年間死亡者数が約9万5000人。死亡原因で4番目に多いのが、肺炎である。肺炎というと、市中肺炎を思い描く人が多いが、その場合、肺での炎症は肺の最先端部の肺胞の内側に起こる。
今回取りあげる「間質性肺炎」は、肺胞の内側ではなく、肺胞を取り囲んでいる壁(間質)に炎症が起きる。さらに、市中肺炎が細菌感染であるのに対し、間質性肺炎はアレルギーなどさまざまな原因で起き、その点でも疾患が大きく異なる。
間質性肺炎でも、原因がわからないものは「特発性間質性肺炎」と呼ぶ。原因がわかっているものとしては、鉱物の粉を長期間にわたって吸い続けたことによる「じん肺」。アスベスト(石綿)のみならず陶器、石材などによってもじん肺を引き起こす。薬剤が原因の場合は「薬剤性肺炎」、放射線治療が原因の場合は「放射線肺炎」、カビや鳥などにアレルギー反応を起こすのが「過敏性肺炎」、特に家の中のカビに反応するのが「夏型過敏性肺炎」である。
精密検査で原因を追究し、原因がしっかり特定されればよりよい対応策を取ることができる。しかし、原因が特定できない特発性間質性肺炎が約20~40%程度を占めている。
間質性肺炎は酸素と二酸化炭素とのガス交換を行う肺胞の壁(間質)に炎症が起き、修復過程で線維化して呼吸困難へと進む。線維化すると元に戻らないため、それが進むと肺全体が線維化し、死に至ってしまう。急性に悪化するタイプもあれば、慢性化するタイプもある。

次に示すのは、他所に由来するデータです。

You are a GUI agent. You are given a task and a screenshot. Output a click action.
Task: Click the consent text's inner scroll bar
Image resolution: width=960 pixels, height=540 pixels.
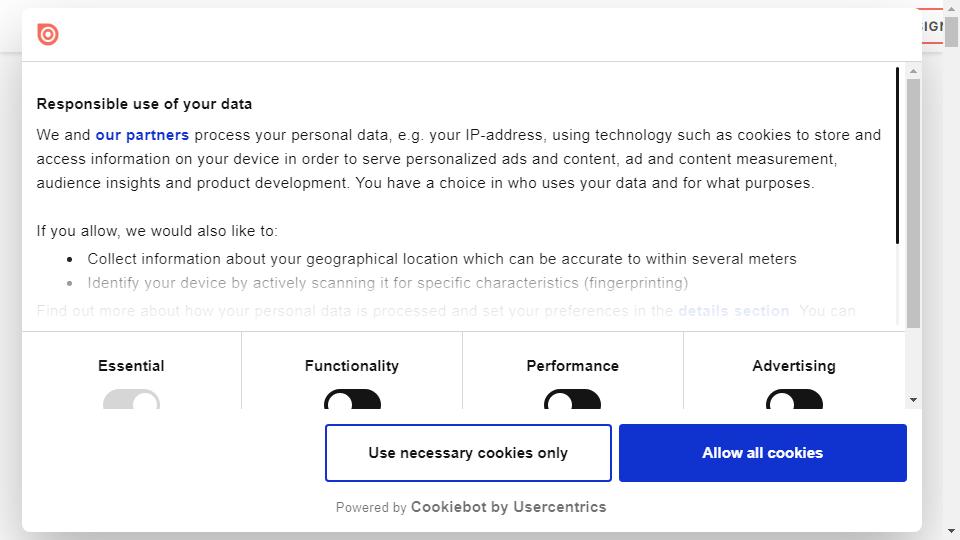click(x=897, y=155)
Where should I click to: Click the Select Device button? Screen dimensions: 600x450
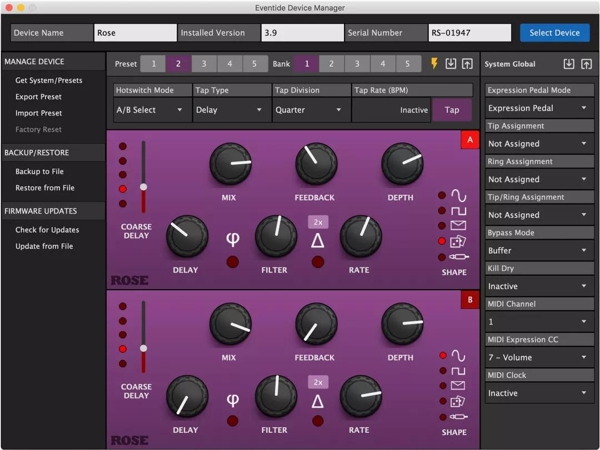554,33
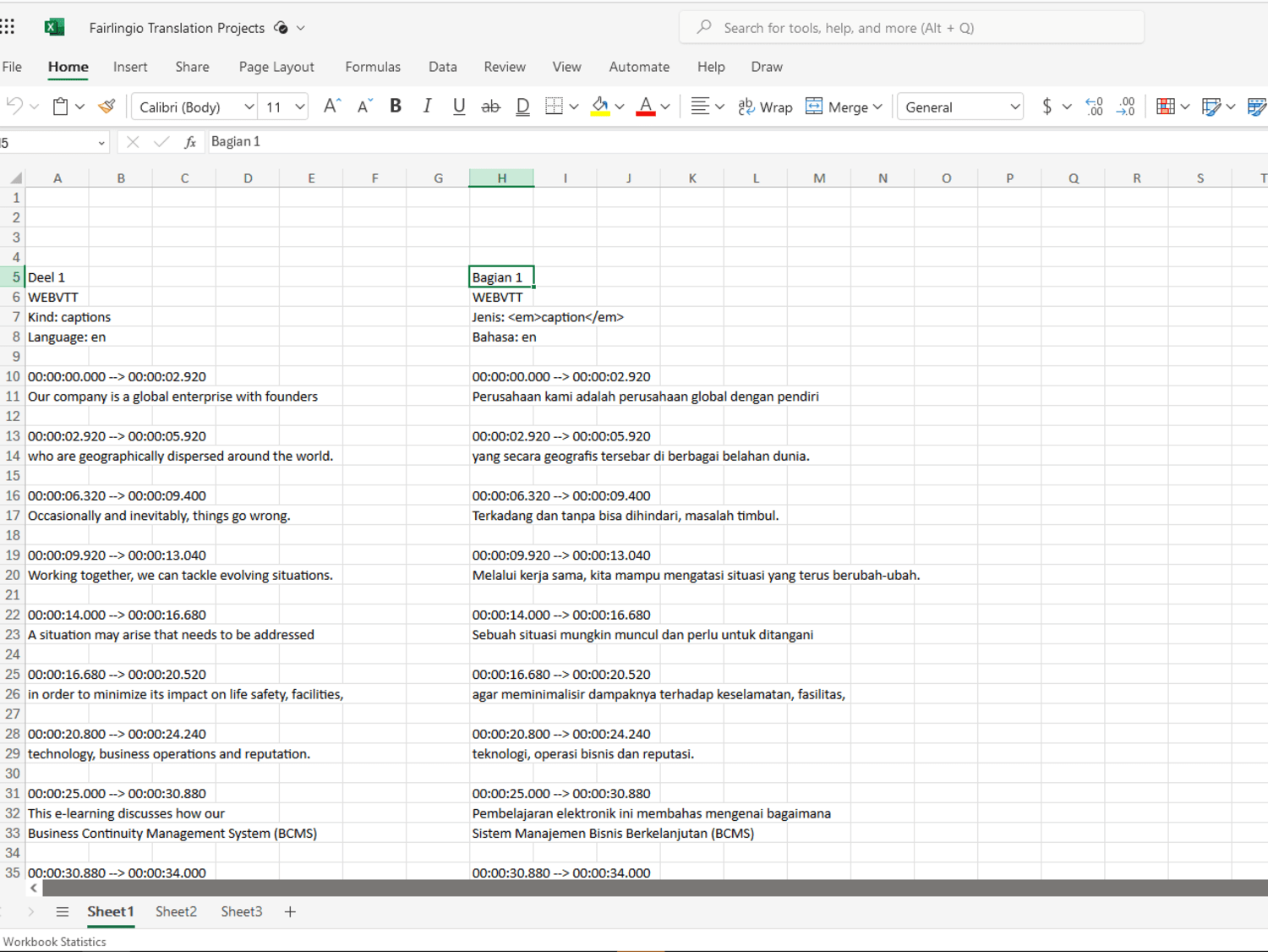1268x952 pixels.
Task: Click the Format Painter icon
Action: click(x=107, y=107)

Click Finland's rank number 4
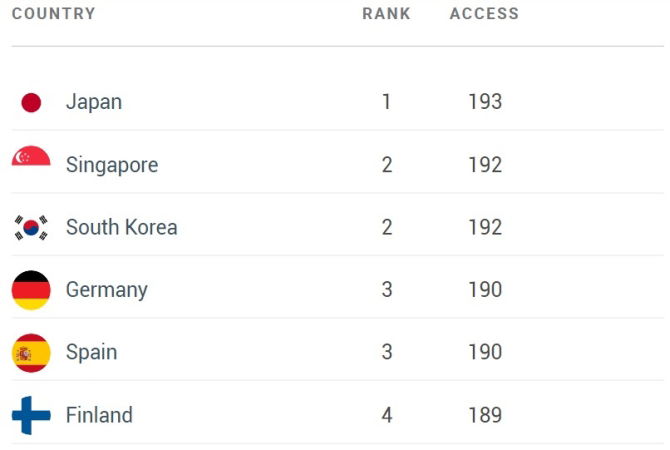click(387, 415)
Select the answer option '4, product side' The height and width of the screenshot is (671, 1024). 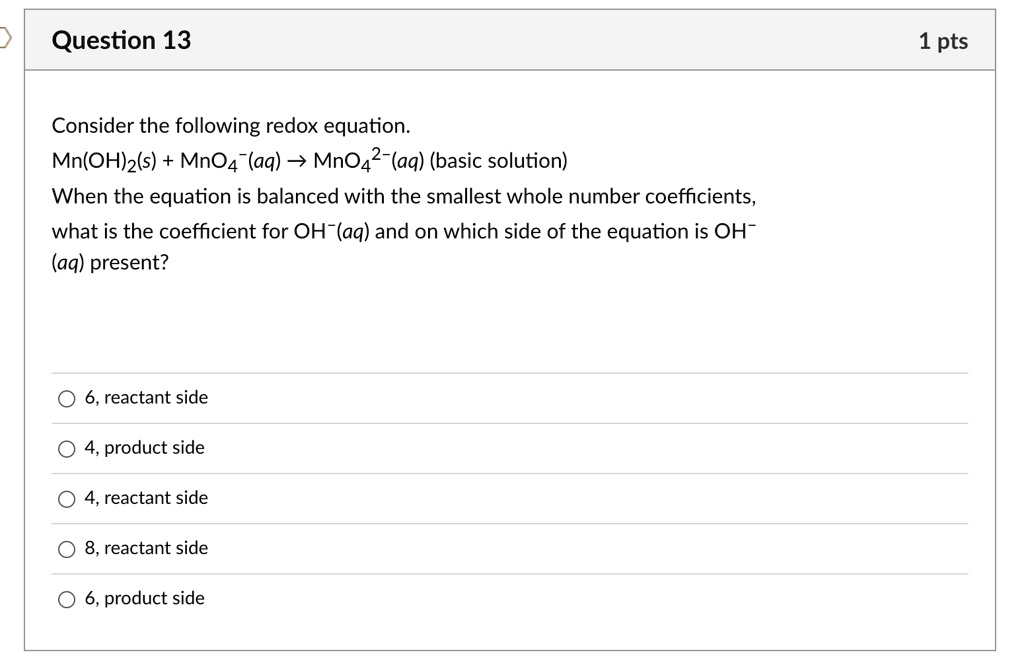[143, 447]
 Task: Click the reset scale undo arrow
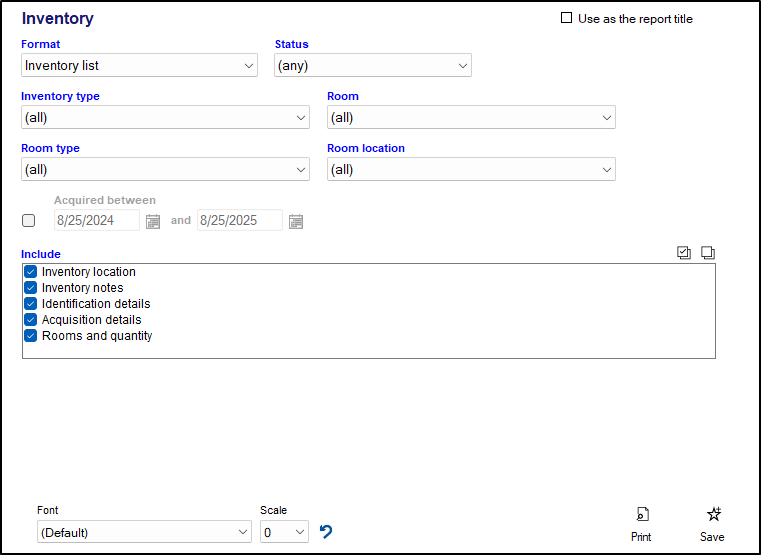326,532
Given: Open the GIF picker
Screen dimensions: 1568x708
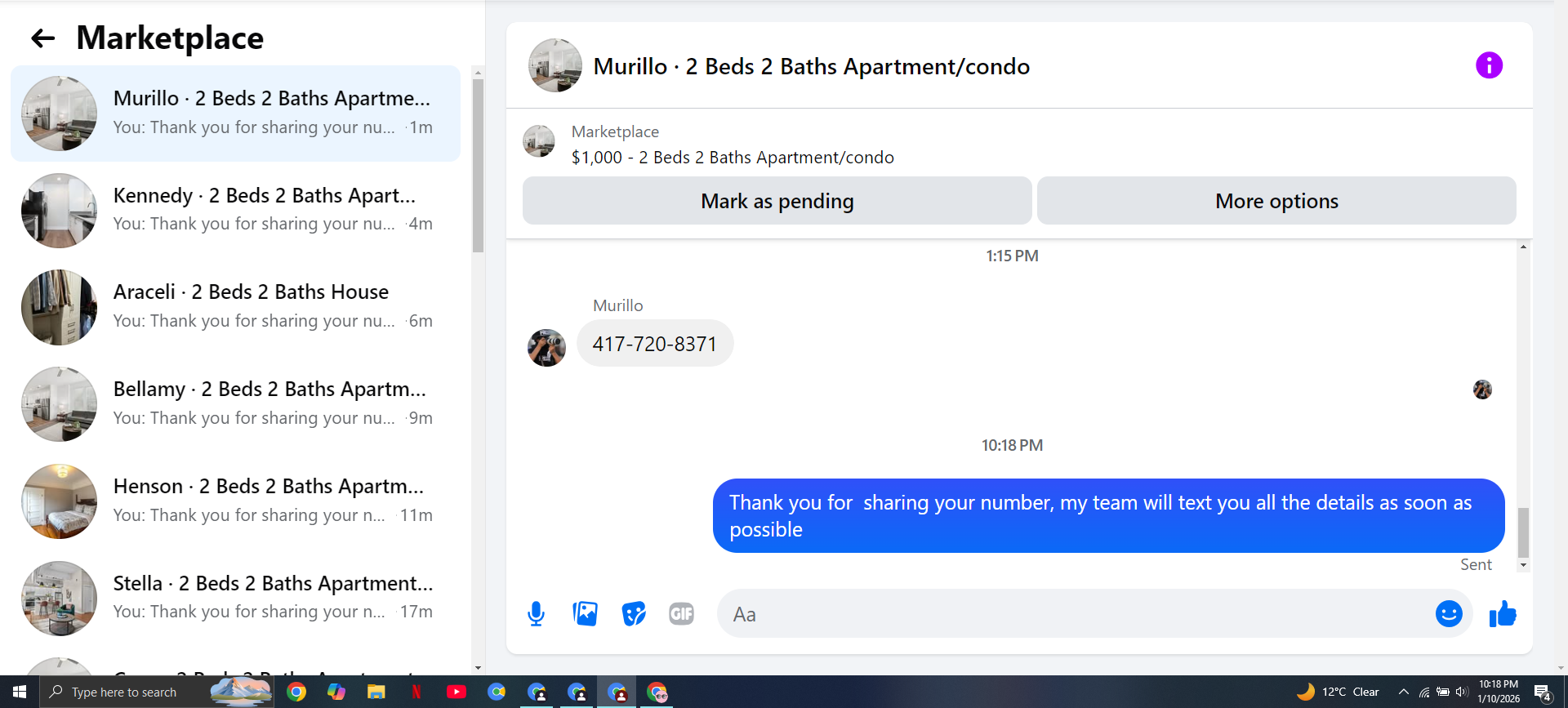Looking at the screenshot, I should click(x=681, y=613).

特有の症状に、「労作時の息切れ」「乾いた咳」「ばち状指」「チアノーゼ」がある――。
まずは、症状から状態をしっかり診察し、徹底した原因追究を行うのが治癒へのポイントとなる。
過敏性肺炎であれば、カビが原因のときはカビから、鳥が原因のときは鳥から患者を離せば、病状悪化は抑えられる。
経過を観察し、それでも症状の悪化が抑えられないときは、ステロイド(副腎皮質ホルモン)薬を使う。ステロイド薬の「プレドニゾロン」から使い始め、効果が不十分なときはステロイド薬「メチルプレドニゾロン」のセミパルス療法を行う。
セミパルス療法はメチルプレドニゾロン500mgの1日1回点滴静注を3日間行う治療法である。そして、プレドニゾロン減量中に再び症状が悪化するようなときは、免疫抑制剤のシクロスポリンを併用する。現在、シクロスポリンは保険適用になっていないので、自由診療となる。
間質性肺炎では、その原因を正確に特定できるか否かが、治療を大きく左右するといって間違いない。
【生活習慣のワンポイント】
間質性肺炎の場合、原因を徹底してさがしだすのが重要で、その対象物から隔離すれば解決する。前述したようにさまざまな物に反応する。
●アスベスト
アスベストとは石綿のこと。天然の鉱物繊維である。この繊維を吸い込むと20~30年後に肺の線維化、悪性中皮腫、肺ガンなどを引き起こす。ビルの解体業の人の場合、アスベストによる間質性肺炎が考えられる。また、運転手をしていて、自分で自動車のブレーキを直していた人たちも、アスベストが原因と考えられる。
●カビ
夏型過敏性肺炎。家の水まわりの腐った木のカビである「トリコスポロン」を吸い込むことが原因となる。
●ハトなど
野鳥のハトなどの鳥のほかに羽毛布団にも反応して過敏性肺炎の「鳥とり飼がい病」を引き起こす。
●その他
薬、放射線、陶器製作、石工作なども原因となる。生活の総点検が必要である。